The zesty freshness of lemon can brighten up any number of dishes and drinks. So, here are our favourite herbs to help your dishes on their way to greatness
For those who like to grow their own ingredients the lemon tree isn’t among the easiest plants to manage. Fortunately, the same chemical that flavours the lemon, limonene, is also present in numerous herbs, making it much easier to bring a citrussy spark to your kitchen creations.
Here are five of our favourites…
This member of the mint family has a similar rambling character, along with a canny ability to self seed, so it can soon take over a patch of land. However, it’s worthy of a place on your plot (confine it to a pot if you want more control) because its soft lemon fragrance is an olfactory pleasure that is well known for its calming abilities, particularly if used in a home grown tea. If used for cooking then its leaves can be quite tough so are more suited to cooked dishes (fish in particular) than salads.
This herb has an even more pungent sherbety lemon flavour than balm and is better behaved, yet somehow it’s a much less popular plant among gardeners. It’s not a fan of cold weather so, after its winter hibernation, can be a little slower to re-emerge than other perennial herbs. It makes another excellent tea and can be a star ingredient in desserts. Use instead of lemon zest in cakes and tarts, sprinkle it as a garnish for fruit salads, or make a sweet and sticky syrup to pour over puddings or pep up a cocktail.

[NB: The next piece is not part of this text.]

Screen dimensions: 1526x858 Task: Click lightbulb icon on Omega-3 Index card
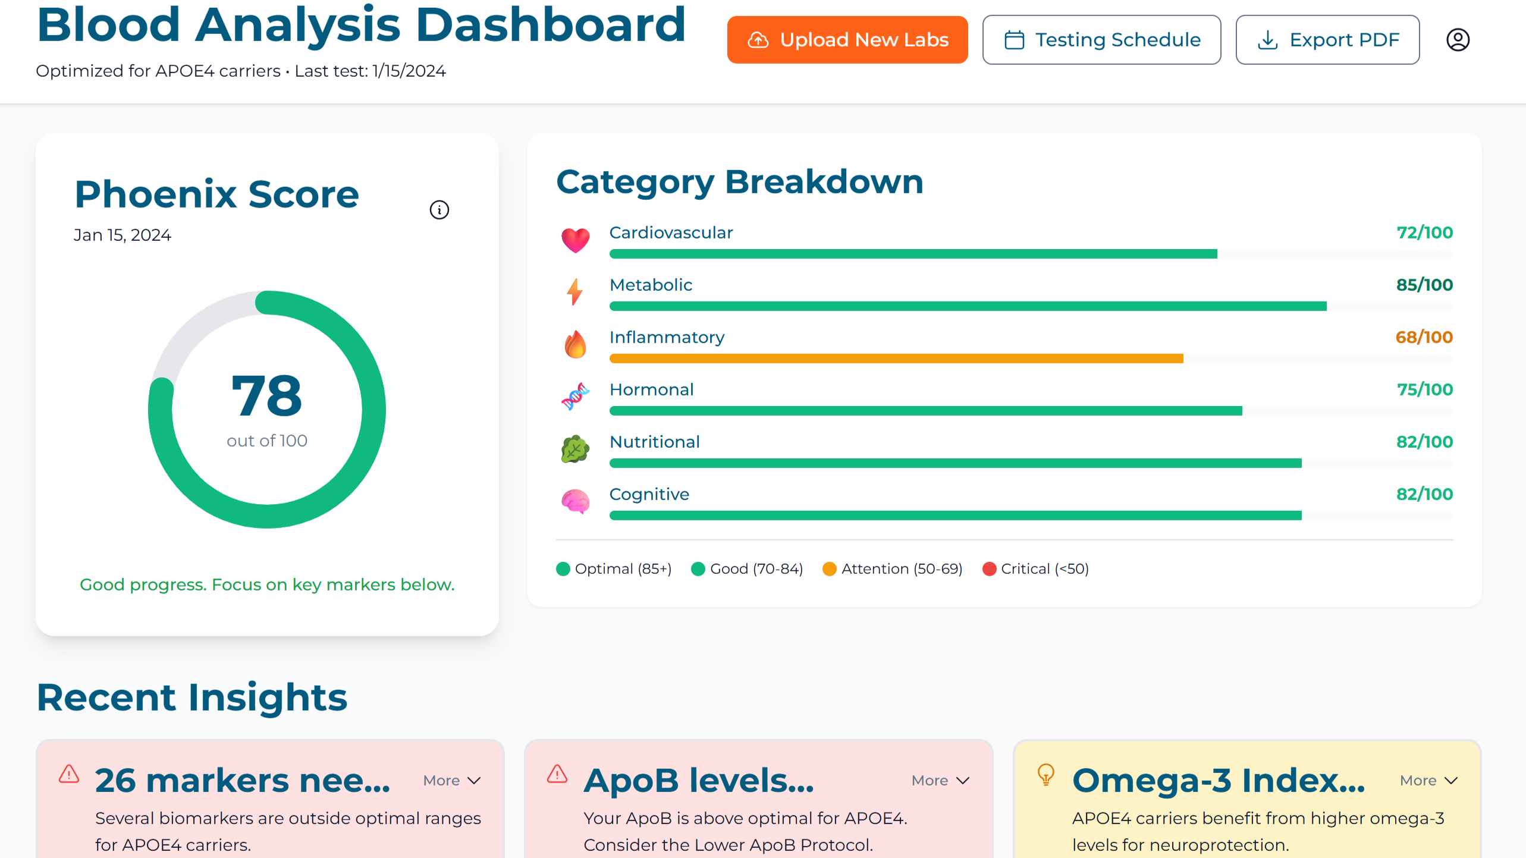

Want the zesty freshness of lemon with some of the herby Mediterranean zing of basil? Then this hybrid of American Basil and Sweet Basil is the plant for you. It’s easy to grow from seed and will survive the whole summer if kept somewhere warm, like a greenhouse or windowsill, and is regularly picked. It’s popular in Thailand and Malaysia, working wonders in vibrant stir fries, and can be infused into olive oil for drizzling over Mediterranean inspired dishes.
This low-lying perennial shrub likes plenty of sun and a well-drained soil. There are two popular varieties—golden and variegated—but although the latter has interesting looks its lemon essence is much less prominent. In the kitchen it gives a tangy lemon twist to common thyme and is best scattered fresh on chicken, fish or vegetables towards the end of their cooking time or generously mixed into soups, stews and stuffings.
Some folk refer to lemon balm as lemon mint, while the name is also given to a lemon-scented monarda. But you can also get a genuine mint with lemony flavours (you can get a mint in just about any flavour, from pineapple to chocolate). Grow it like a regular mint but keep it away from other varieties as they can lose their individual flavour characteristics if they’re too close together. The heightened zesty refreshment factor this herb brings makes it a great garnish for cold drinks, so try dropping a sprig into your next G&T.